Research Paper Volume 12, Issue 9 pp 8107—8119
Nur77 attenuates inflammatory responses and oxidative stress by inhibiting phosphorylated IκB-α in Parkinson’s disease cell model
- 1 Neurological Diseases Institute, The First Affiliated Hospital, College of Clinical Medicine of Henan University of Science and Technology, Luoyang 471003, P.R. China
- 2 Department of Neurology, The First Affiliated Hospital, College of Clinical Medicine of Henan University of Science and Technology, Luoyang 471003, P.R. China
- 3 Department of Pharmacy, The First Affiliated Hospital, College of Clinical Medicine of Henan University of Science and Technology, Luoyang 471003, P.R. China
Received: December 13, 2019 Accepted: March 30, 2020 Published: May 13, 2020
https://doi.org/10.18632/aging.103128How to Cite
Copyright © 2020 Yan et al.

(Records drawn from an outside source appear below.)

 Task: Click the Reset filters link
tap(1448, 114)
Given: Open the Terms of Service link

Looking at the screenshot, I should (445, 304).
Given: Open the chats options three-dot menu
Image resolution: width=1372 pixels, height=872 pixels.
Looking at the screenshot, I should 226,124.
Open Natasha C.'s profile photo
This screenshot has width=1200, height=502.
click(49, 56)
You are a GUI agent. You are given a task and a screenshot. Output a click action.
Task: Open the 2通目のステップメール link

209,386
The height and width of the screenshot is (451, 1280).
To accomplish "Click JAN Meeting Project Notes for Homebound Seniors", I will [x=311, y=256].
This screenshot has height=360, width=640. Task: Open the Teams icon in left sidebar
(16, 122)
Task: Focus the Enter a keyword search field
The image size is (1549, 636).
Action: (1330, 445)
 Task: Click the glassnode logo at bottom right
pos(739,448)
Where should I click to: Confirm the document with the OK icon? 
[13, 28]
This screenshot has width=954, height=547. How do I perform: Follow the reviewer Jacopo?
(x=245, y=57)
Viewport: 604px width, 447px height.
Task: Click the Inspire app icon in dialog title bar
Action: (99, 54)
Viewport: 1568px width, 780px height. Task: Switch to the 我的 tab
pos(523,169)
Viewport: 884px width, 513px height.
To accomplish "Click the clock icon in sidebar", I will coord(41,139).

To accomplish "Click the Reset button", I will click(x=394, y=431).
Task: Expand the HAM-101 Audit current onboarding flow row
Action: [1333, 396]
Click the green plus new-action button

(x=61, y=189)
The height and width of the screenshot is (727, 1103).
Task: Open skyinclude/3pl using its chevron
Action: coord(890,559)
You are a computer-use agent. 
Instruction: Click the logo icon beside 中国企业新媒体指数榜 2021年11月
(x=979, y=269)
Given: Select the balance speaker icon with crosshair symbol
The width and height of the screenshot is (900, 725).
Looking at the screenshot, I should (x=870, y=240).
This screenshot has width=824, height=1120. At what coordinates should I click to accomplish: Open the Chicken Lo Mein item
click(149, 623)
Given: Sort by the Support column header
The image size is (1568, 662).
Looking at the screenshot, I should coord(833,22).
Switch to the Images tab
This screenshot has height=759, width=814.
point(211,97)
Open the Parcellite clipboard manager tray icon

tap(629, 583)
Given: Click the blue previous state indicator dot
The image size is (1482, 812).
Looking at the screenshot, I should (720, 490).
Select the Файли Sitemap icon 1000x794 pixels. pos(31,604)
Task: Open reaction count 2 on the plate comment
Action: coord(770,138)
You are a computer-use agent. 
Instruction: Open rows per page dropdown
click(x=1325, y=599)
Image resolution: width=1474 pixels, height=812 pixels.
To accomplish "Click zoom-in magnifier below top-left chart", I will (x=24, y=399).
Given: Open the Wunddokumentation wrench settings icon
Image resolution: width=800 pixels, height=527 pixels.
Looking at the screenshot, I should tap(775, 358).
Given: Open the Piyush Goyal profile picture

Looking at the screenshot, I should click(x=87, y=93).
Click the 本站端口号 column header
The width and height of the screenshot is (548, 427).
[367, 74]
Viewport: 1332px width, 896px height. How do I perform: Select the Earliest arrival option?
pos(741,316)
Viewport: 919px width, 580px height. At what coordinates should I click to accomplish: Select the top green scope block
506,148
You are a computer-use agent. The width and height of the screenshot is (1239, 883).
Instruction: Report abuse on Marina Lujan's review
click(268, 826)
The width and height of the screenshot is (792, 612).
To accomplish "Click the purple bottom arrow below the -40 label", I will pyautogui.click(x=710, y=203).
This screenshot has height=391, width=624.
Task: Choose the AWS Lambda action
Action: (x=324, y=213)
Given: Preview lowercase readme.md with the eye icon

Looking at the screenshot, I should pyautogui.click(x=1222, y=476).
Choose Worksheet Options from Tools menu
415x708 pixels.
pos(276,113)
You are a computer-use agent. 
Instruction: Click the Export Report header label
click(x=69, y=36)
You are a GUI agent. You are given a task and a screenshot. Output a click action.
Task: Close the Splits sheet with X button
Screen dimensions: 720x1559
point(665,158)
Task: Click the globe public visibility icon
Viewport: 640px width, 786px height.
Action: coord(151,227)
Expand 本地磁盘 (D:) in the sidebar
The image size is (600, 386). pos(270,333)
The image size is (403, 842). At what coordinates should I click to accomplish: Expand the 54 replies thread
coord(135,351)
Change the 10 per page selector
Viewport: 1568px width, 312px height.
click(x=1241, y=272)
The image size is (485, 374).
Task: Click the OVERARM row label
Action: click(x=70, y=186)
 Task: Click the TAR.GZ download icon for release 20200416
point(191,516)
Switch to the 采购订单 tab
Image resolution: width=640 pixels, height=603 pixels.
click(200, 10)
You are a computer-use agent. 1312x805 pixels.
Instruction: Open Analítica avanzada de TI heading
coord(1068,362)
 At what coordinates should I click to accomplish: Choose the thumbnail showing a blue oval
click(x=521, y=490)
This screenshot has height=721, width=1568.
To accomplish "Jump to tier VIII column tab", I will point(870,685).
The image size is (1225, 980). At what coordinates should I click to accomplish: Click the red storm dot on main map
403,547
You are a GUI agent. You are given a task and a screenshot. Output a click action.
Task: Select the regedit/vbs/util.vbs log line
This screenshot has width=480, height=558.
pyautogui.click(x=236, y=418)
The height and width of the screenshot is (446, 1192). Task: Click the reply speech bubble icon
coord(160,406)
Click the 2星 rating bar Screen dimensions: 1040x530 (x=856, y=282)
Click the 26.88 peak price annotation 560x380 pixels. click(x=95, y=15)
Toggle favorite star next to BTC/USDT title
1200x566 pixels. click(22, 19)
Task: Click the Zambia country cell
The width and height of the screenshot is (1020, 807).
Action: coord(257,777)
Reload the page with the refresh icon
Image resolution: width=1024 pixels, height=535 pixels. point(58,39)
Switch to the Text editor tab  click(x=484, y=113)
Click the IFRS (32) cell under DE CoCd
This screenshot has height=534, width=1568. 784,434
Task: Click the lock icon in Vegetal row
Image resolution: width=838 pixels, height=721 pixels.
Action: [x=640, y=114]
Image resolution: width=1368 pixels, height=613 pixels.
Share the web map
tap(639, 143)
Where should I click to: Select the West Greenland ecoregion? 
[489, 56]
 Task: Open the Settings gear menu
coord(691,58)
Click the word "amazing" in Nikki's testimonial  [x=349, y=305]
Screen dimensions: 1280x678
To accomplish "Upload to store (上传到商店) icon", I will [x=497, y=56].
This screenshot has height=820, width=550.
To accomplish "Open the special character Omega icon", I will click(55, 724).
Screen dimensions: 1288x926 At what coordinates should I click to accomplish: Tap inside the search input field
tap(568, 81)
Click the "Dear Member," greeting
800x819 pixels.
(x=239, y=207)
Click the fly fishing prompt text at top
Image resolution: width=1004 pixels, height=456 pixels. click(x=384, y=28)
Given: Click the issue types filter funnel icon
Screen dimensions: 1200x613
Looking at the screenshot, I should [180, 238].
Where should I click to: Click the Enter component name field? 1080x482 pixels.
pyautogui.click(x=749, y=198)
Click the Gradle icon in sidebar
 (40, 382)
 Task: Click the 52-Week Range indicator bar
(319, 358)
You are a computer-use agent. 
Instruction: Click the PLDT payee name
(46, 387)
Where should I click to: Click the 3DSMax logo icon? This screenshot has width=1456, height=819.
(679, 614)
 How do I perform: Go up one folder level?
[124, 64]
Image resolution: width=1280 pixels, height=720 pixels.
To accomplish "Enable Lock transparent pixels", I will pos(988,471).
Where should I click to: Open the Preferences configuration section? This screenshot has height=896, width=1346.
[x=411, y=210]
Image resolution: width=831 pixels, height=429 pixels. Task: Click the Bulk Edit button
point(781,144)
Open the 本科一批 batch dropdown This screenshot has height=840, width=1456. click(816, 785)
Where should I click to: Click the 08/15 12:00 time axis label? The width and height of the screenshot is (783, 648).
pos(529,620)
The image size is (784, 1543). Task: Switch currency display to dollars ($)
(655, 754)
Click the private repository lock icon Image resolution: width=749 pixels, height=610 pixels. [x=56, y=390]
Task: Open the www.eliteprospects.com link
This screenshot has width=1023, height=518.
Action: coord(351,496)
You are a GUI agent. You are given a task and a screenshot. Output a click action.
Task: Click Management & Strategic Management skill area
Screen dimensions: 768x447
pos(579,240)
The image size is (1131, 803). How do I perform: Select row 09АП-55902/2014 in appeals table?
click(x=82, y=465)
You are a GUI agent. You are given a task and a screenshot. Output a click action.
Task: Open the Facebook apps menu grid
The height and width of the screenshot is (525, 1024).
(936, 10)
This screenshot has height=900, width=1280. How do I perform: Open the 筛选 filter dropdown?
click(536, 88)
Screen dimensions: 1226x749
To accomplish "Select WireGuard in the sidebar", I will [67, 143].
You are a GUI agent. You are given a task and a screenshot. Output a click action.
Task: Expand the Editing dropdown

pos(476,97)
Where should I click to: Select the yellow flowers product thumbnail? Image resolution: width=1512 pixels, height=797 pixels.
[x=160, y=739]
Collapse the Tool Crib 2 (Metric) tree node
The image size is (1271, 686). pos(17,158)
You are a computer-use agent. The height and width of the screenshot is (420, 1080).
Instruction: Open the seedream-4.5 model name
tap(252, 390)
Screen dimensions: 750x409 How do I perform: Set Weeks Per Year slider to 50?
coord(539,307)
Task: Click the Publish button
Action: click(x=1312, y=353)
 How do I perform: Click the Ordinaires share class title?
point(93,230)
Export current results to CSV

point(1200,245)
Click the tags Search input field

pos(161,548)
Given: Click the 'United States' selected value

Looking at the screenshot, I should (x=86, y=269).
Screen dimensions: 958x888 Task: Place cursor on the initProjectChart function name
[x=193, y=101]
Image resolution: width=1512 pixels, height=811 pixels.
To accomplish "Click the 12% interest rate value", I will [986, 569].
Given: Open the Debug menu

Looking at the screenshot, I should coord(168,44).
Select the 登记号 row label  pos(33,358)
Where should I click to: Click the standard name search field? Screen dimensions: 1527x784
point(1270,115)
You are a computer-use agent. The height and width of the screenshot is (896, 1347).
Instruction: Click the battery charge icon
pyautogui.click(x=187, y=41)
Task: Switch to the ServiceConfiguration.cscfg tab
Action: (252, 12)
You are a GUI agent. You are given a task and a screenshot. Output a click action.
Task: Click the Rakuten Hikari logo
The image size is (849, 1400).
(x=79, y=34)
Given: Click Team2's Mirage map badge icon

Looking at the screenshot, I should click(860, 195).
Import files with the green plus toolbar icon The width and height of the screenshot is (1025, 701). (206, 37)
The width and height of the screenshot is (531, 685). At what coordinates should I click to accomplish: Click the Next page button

This is an open-access article distributed under the terms of the Creative Commons Attribution License (CC BY 3.0), which permits unrestricted use, distribution, and reproduction in any medium, provided the original author and source are credited.
Abstract
Neuroinflammation and oxidative stress play key roles in the pathological development of Parkinson’s disease (PD). Nerve growth factor-induced gene B (Nur77) is closely related to dopamine neurotransmission, and its pathogenesis is unclear. This study aims to investigate the role and mechanism of Nur77 in a cell model of Parkinson’s disease. Silencing Nur77 with siRNA can aggravate intracellular LDH release, increase the expression of pro-inflammatory genes (such as tumor necrosis factor α, nuclear factor κB (p65), monocyte chemotactic protein 1, interleukin-6), and decrease cell survival, decrease expression of nuclear factor E2-related factor(Nrf2), heme oxygenase 1, NADPH quinineoxidoreductase-1. Cytosporone B (Nur77 agonist) has the opposite effect to Nur77 silencing. PDTC (NF-κB inhibitor / antioxidant) can also inhibit pro-inflammatory genes to a similar degree as Cytosporone B. Phosphorylated IκB-α can be inhibited by Cytosporone B, while silencing Nur77 can increase the protein expression level of phosphorylated IκB-α. After silencing IκB-α, both Cytosporone B and siNur77 did not affect pro-inflammatory genes and antioxidant stress. These findings reveal the first evidence that Nur77 exerts anti-inflammatory and antioxidant stress effects by inhibiting IκB-α phosphorylation expression in a Parkinson cell model. Nur77 may be a potential therapeutic target for Parkinson’s disease.